Actually I am surprised to find out that you were trying to pass yourself off as a knowledgeable middle-aged man.


----------



## Alpha (Apr 30, 2007)

And I that you were a photographer.


----------



## Alpha (Apr 30, 2007)

Done and done.


----------



## Alpha (Apr 30, 2007)

BoblyBill said:


> I'm sorry Max, but that's not what I was talking about at all, but I'm not going to take this any farther either.



I apologize for being antagonistic. The topic itself is a little sore, and the fact that I'm so tired probably doesn't help. I understand what you meant, I was just being ****y.


----------



## The_Traveler (Apr 30, 2007)

One of the keys to being a successful health professional is admitting one's own fallibility. Any health care provider who can't admit to being wrong and thus can't learn is dangerous to his/her patients. My guess is that medical school interviewers can sense that in interviewees.

You should worry about that much more than molecular biology.


----------



## Alpha (Apr 30, 2007)

I'd like to request at this point that one of the mods please close or delete this thread. I'll take the rest via PM.


----------



## bnz506 (May 1, 2007)

MaxBloom said:


> Along those lines, you'd probably insist as well that my requisite physics classes are equally important, when they actually have little to no practical application in the world of medicine.


 
We have a radiology department and physics plays a huge role in it (im not in it I just like hanging out and talking to the faculty to get their insights and hopefully pull a recommendation letter when I transfer to NYU next year).

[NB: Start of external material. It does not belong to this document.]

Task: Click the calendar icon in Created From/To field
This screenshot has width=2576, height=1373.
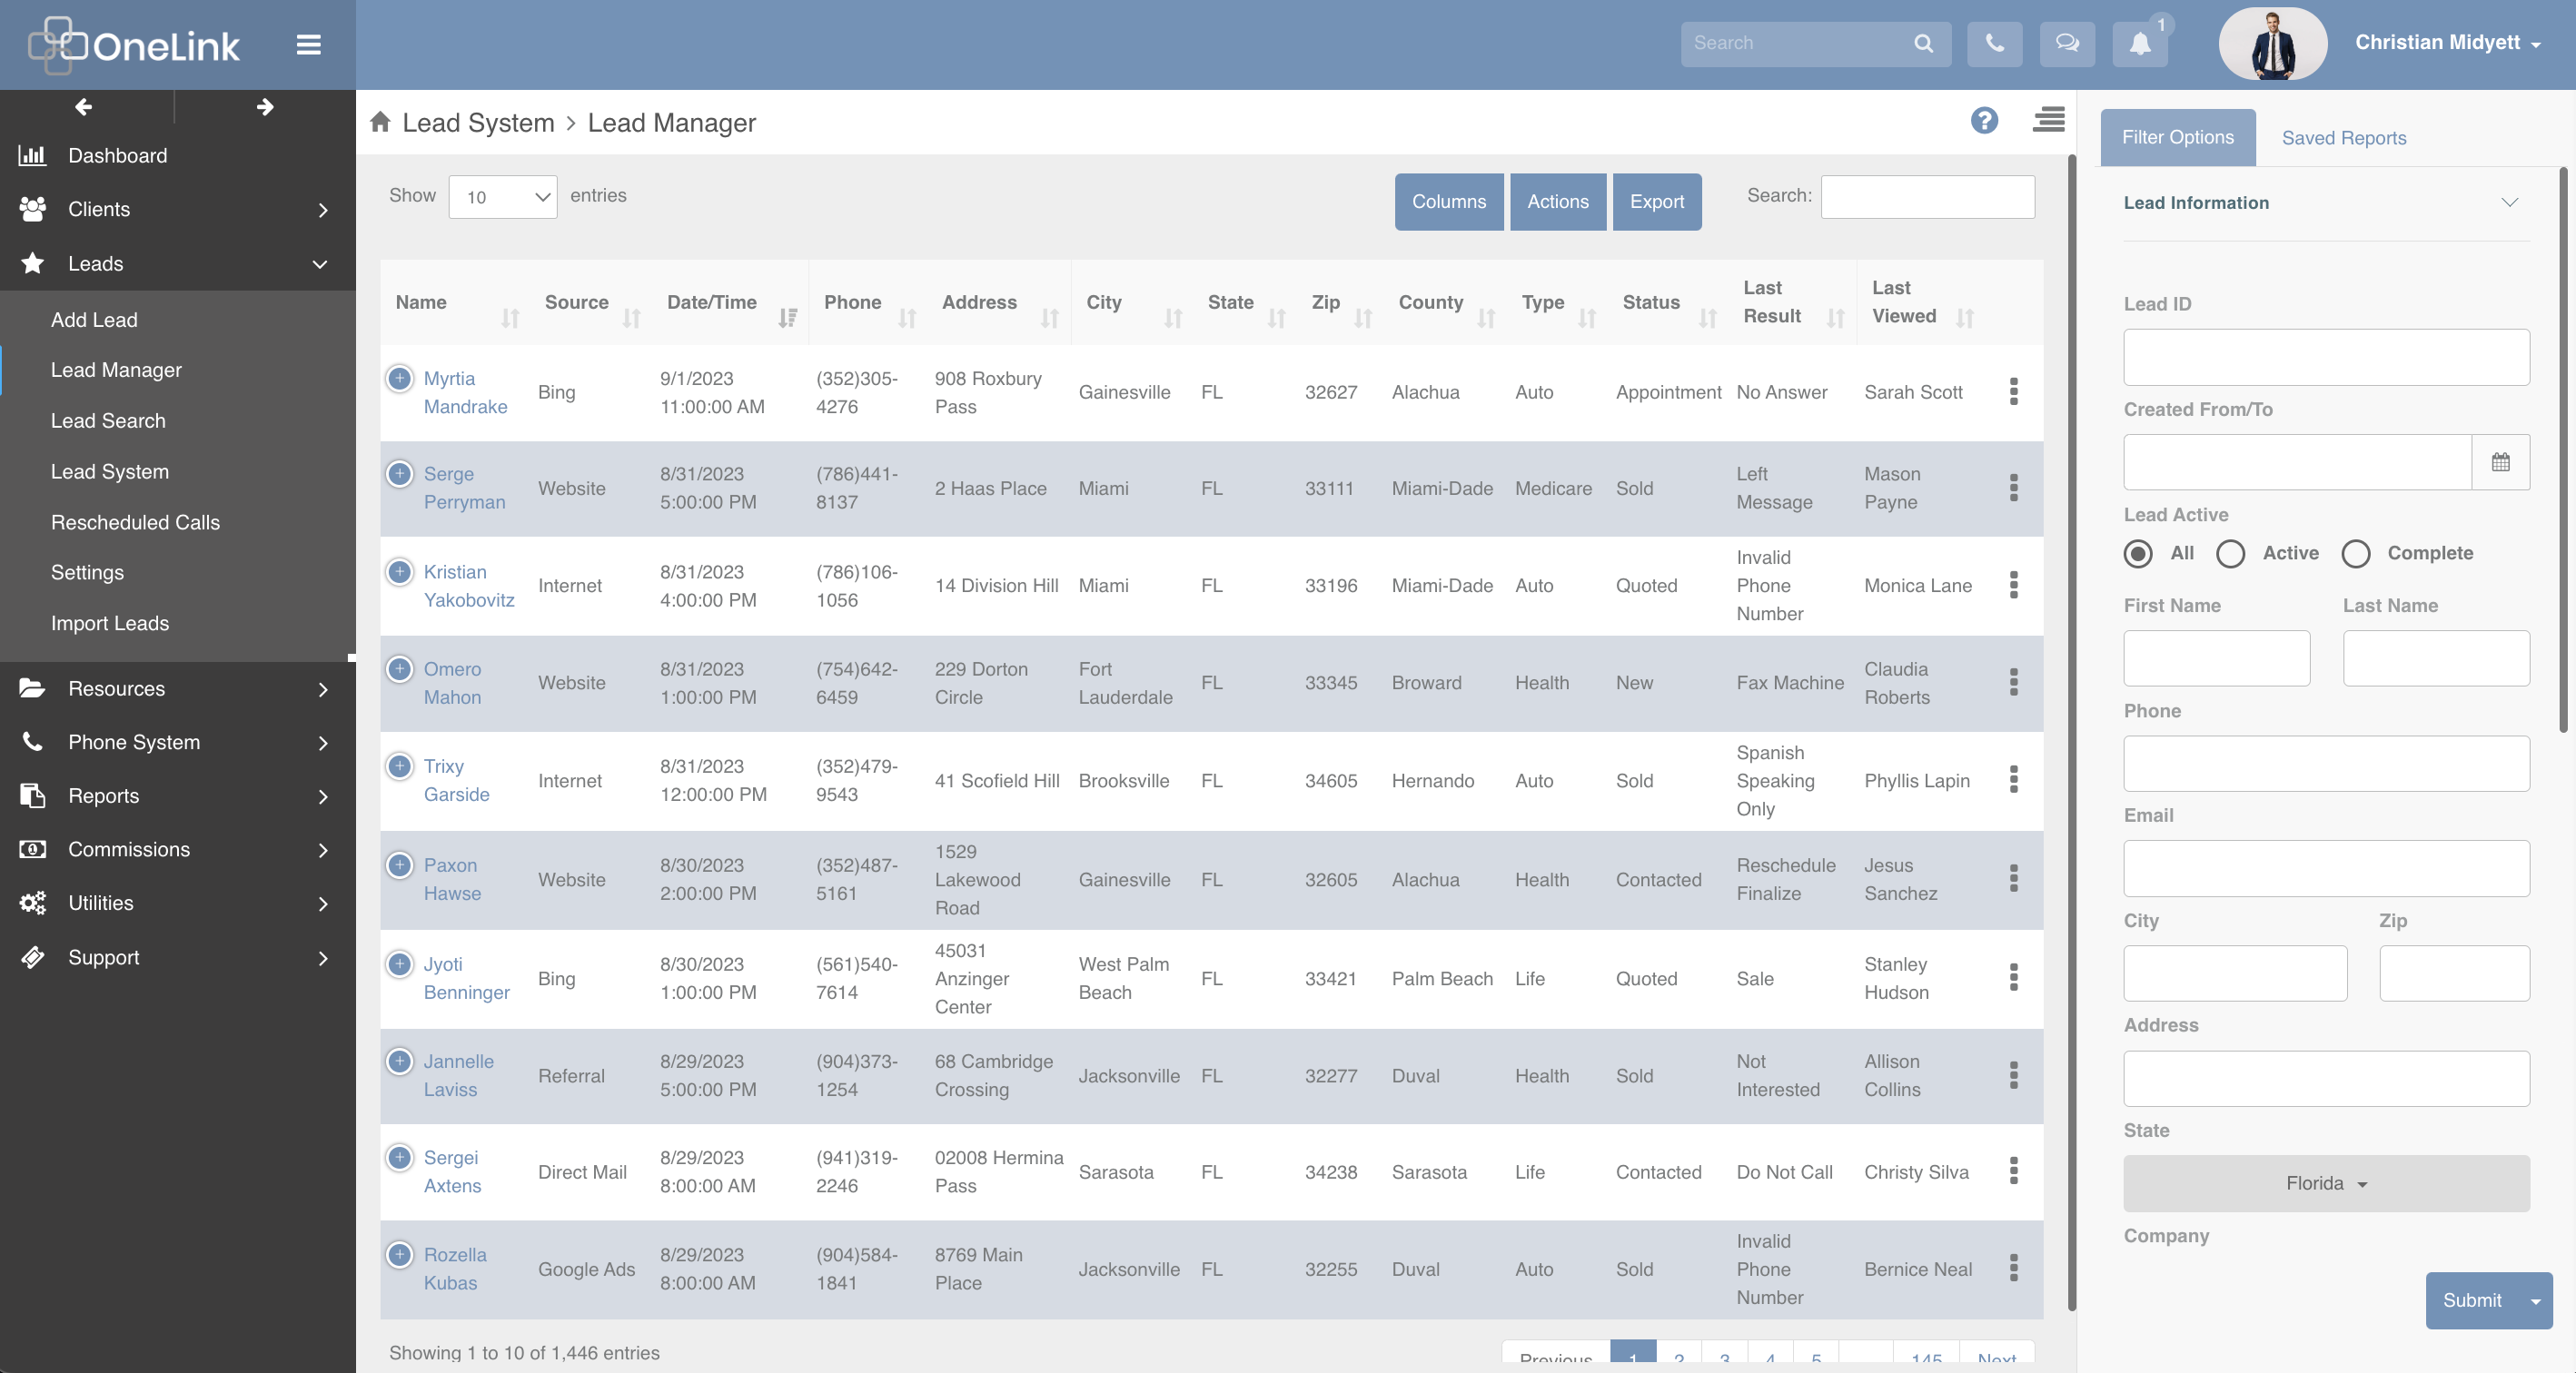Action: 2502,462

This is just my opinion but classes like physics and math may not have a direct application to medicine but I feel they are as important as any bio class to students going into medicine (and anyone else wanted to be a leader one day).

Physics and math plays a huge, HUGE role in a persons ability to problem solve which is extremely important in the medical field so yes imo it is just as important as any Biology related class.

edit:

btw dont take this as an attack like did with everyone elses posts, im just expressing my opinion =)


----------



## (Ghastly) Krueger (May 2, 2007)

> I want to be an OB-Gyn


 
Lady: "How's the baby, Dr?"

Dr. Bloom: "Yes, lady, it's a baby, so?" "There is nothing special about it... the feet are too small for such a big head and it's too skinny. It seems like the ultrasound machine has a poor quality lens and very low resolution. Why did you even had this child? You should learn to cross your legs"


----------